Europe hasn’t had much to smile about on its energy front recently. Subsidies for renewables have sent electricity prices up across the continent, without yielding the expected emissions reductions. But now there’s a bit of good news. As the FT reports, ExxonMobil is pioneering a more environmentally friendly fracking fluid, in the hopes that the newer, safer emulsion will convince countries like France and Germany to lift their moratoriums on drilling for shale gas:
[ExxonMobil], the world’s biggest private sector oil company by market capitalisation, said it had developed non-toxic fluids specifically intended for the geological conditions in Germany. The fluids have yet to be tested under field conditions. […]Exxon in Germany confirmed that it had developed fracking fluids that were neither toxic nor hazardous to the environment. Asked what impact this might have on the political debate, Exxon declined to comment.

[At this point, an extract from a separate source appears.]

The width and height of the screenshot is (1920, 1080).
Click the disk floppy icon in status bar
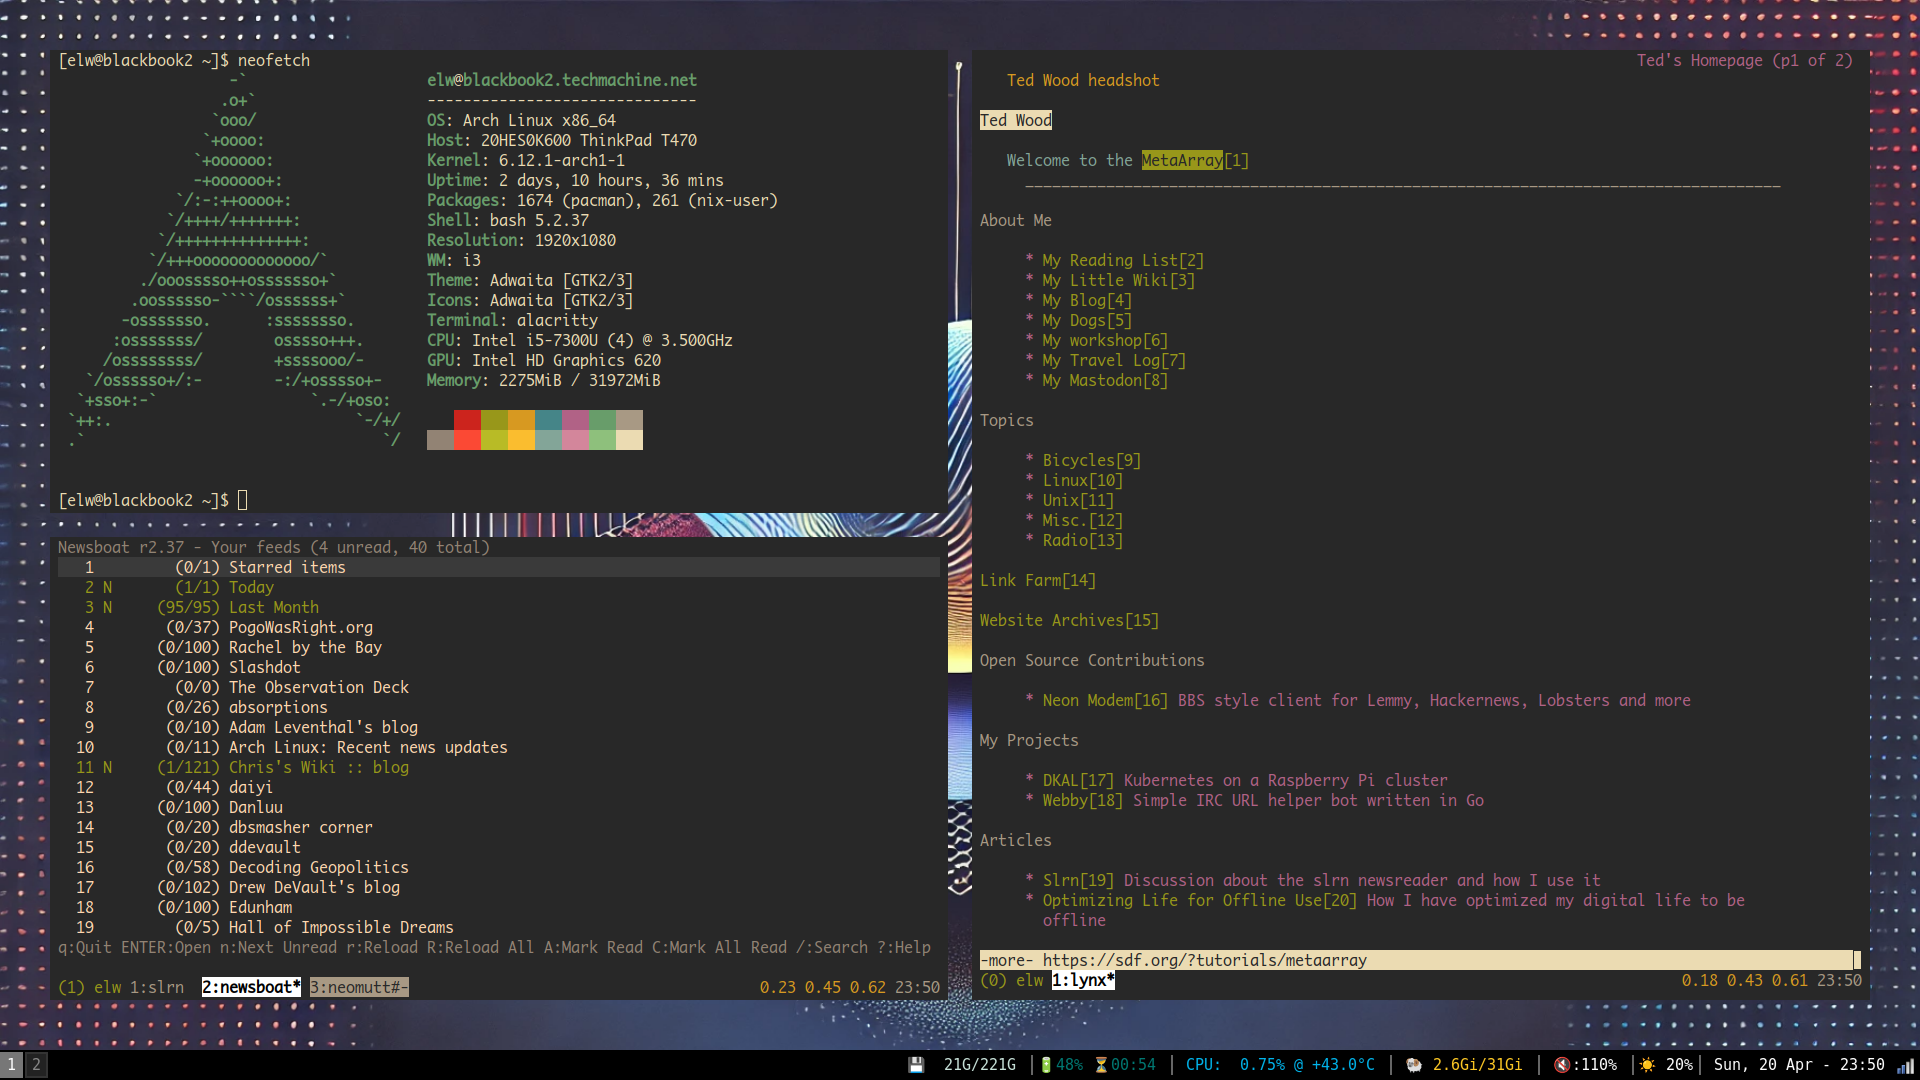click(915, 1065)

This could be big for Europe. Russia’s recent aggressions have reminded Europe’s leaders of a very uncomfortable truth: They rely heavily on Russia for their energy needs. Moscow supplies roughly a quarter of Europe’s gas, and just this week it threatened to cut off its supply to Ukraine over unpaid bills. That’s not just bad news for Ukrainians; half of Europe’s share of Russian gas transits Ukraine, making this a big issue for Brussels.If ExxonMobil can demonstrate the safety of its new fracking fluid in the field, greens will lose their last reason for obstructing the pursuit of a steady and sizable supply of domestic energy.